What needs to be done
Reproduce the records word for word from their start through the line holding "[x=78, y=52]", with that line included.

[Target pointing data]
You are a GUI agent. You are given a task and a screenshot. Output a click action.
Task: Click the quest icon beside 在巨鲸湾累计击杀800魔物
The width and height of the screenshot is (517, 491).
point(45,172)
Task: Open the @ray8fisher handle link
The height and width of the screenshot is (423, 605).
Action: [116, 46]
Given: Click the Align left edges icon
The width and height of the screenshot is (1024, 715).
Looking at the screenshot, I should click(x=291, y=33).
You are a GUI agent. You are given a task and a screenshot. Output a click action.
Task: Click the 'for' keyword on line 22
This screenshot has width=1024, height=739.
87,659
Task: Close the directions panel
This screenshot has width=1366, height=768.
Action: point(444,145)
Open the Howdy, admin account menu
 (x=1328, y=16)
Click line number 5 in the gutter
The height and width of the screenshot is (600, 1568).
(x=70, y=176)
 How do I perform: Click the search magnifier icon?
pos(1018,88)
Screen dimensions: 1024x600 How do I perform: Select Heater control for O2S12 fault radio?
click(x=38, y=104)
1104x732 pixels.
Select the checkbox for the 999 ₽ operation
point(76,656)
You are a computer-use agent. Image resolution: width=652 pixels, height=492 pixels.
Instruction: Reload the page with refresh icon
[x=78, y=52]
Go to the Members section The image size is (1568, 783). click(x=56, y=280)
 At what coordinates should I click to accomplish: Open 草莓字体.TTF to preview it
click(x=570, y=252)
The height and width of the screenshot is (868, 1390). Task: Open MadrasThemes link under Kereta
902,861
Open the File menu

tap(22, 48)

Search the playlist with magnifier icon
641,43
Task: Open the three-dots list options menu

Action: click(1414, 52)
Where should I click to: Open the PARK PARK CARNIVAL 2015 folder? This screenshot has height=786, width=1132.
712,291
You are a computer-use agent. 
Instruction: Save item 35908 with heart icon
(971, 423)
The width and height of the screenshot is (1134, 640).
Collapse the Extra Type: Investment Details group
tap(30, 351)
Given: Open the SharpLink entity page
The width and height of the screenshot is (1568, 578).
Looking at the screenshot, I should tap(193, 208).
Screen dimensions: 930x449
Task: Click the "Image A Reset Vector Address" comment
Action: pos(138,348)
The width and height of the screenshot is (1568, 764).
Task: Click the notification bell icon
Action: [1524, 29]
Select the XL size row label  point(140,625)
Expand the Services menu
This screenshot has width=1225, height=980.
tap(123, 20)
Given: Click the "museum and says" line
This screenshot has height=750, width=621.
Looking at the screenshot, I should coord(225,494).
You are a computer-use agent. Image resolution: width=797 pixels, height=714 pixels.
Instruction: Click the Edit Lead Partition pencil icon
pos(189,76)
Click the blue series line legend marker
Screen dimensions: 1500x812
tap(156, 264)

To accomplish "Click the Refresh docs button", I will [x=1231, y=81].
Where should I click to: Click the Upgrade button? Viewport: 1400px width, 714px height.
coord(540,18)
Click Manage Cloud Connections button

Exercise solution
You are a GUI agent. You are given a task and a screenshot. Output a click action.
Task: Click the quest icon beside 在巨鲸湾累计击杀800魔物
The width and height of the screenshot is (517, 491).
point(45,172)
Task: Open the @ray8fisher handle link
The height and width of the screenshot is (423, 605).
Action: [116, 46]
Given: Click the Align left edges icon
The width and height of the screenshot is (1024, 715).
Looking at the screenshot, I should click(x=291, y=33).
You are a GUI agent. You are given a task and a screenshot. Output a click action.
Task: Click the 'for' keyword on line 22
This screenshot has width=1024, height=739.
87,659
Task: Close the directions panel
This screenshot has width=1366, height=768.
Action: point(444,145)
Open the Howdy, admin account menu
 (x=1328, y=16)
Click line number 5 in the gutter
The height and width of the screenshot is (600, 1568).
(x=70, y=176)
 How do I perform: Click the search magnifier icon?
pos(1018,88)
Screen dimensions: 1024x600 How do I perform: Select Heater control for O2S12 fault radio?
click(x=38, y=104)
1104x732 pixels.
Select the checkbox for the 999 ₽ operation
point(76,656)
You are a computer-use agent. Image resolution: width=652 pixels, height=492 pixels.
Instruction: Reload the page with refresh icon
[x=78, y=52]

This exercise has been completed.